### Entries supplied
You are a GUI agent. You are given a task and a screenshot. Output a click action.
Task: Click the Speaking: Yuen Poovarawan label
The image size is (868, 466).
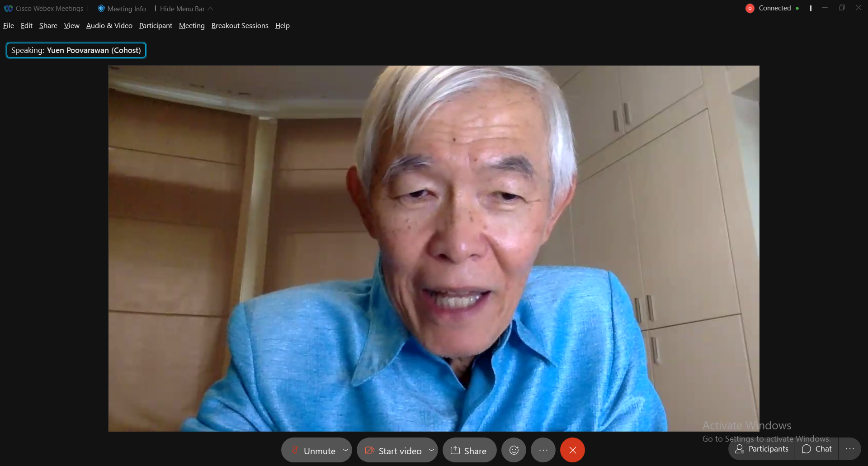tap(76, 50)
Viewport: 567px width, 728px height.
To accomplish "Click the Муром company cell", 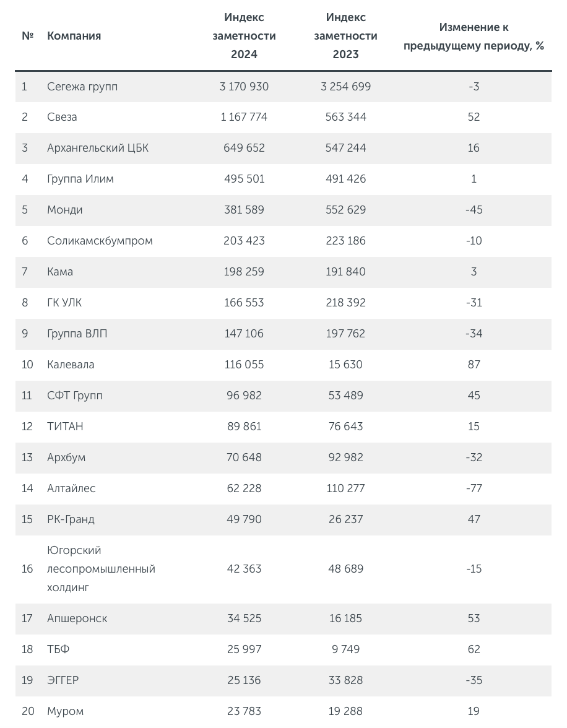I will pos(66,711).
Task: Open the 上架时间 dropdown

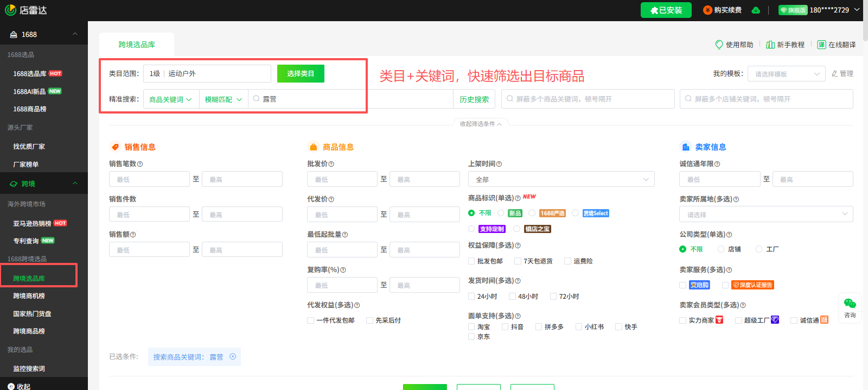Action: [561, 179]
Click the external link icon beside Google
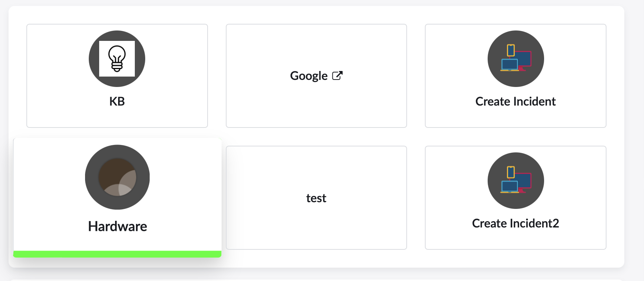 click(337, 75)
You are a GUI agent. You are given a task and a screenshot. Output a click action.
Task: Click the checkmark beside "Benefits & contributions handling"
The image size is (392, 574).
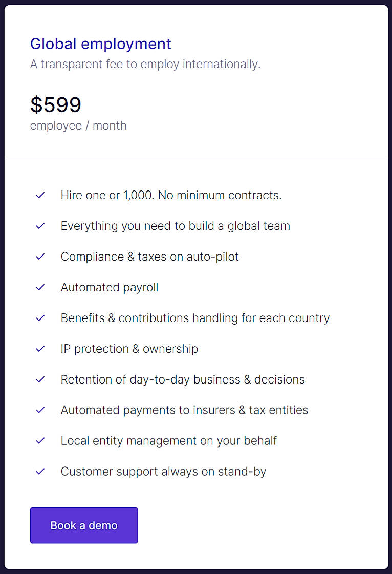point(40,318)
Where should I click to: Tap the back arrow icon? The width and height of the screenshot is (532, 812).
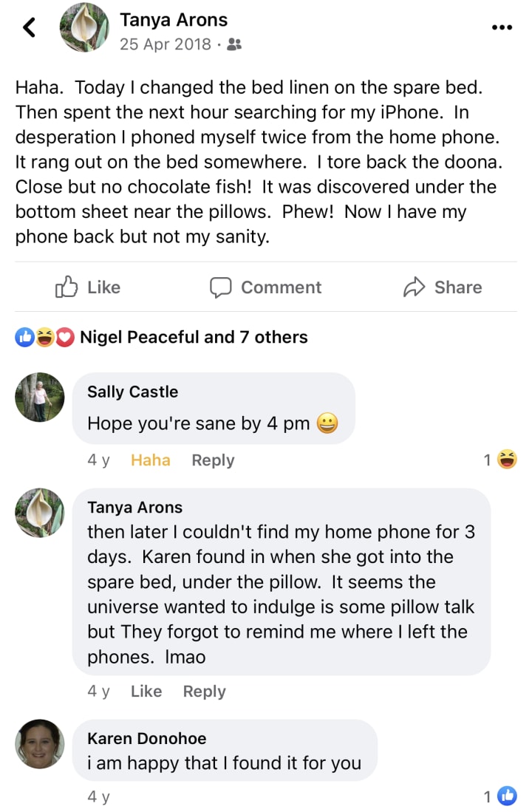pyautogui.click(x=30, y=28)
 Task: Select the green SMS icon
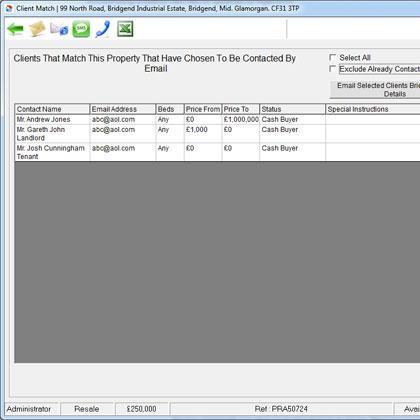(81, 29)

### Goal of the exercise
Nothing but the lines from the one containing "Task: Open the 上架时间 dropdown" through the last line of the records above should appear, each repeated exactly, with no pictures.

### Output of the exercise
Task: Open the 上架时间 dropdown

Action: [561, 179]
Click the external link icon beside Google
 click(337, 75)
You are a GUI agent. You are given a task and a screenshot. Output a click action.
Task: Click the checkmark beside "Benefits & contributions handling"
The image size is (392, 574).
point(40,318)
Where should I click to: Tap the back arrow icon? The width and height of the screenshot is (532, 812).
pyautogui.click(x=30, y=28)
 Task: Select the green SMS icon
(81, 29)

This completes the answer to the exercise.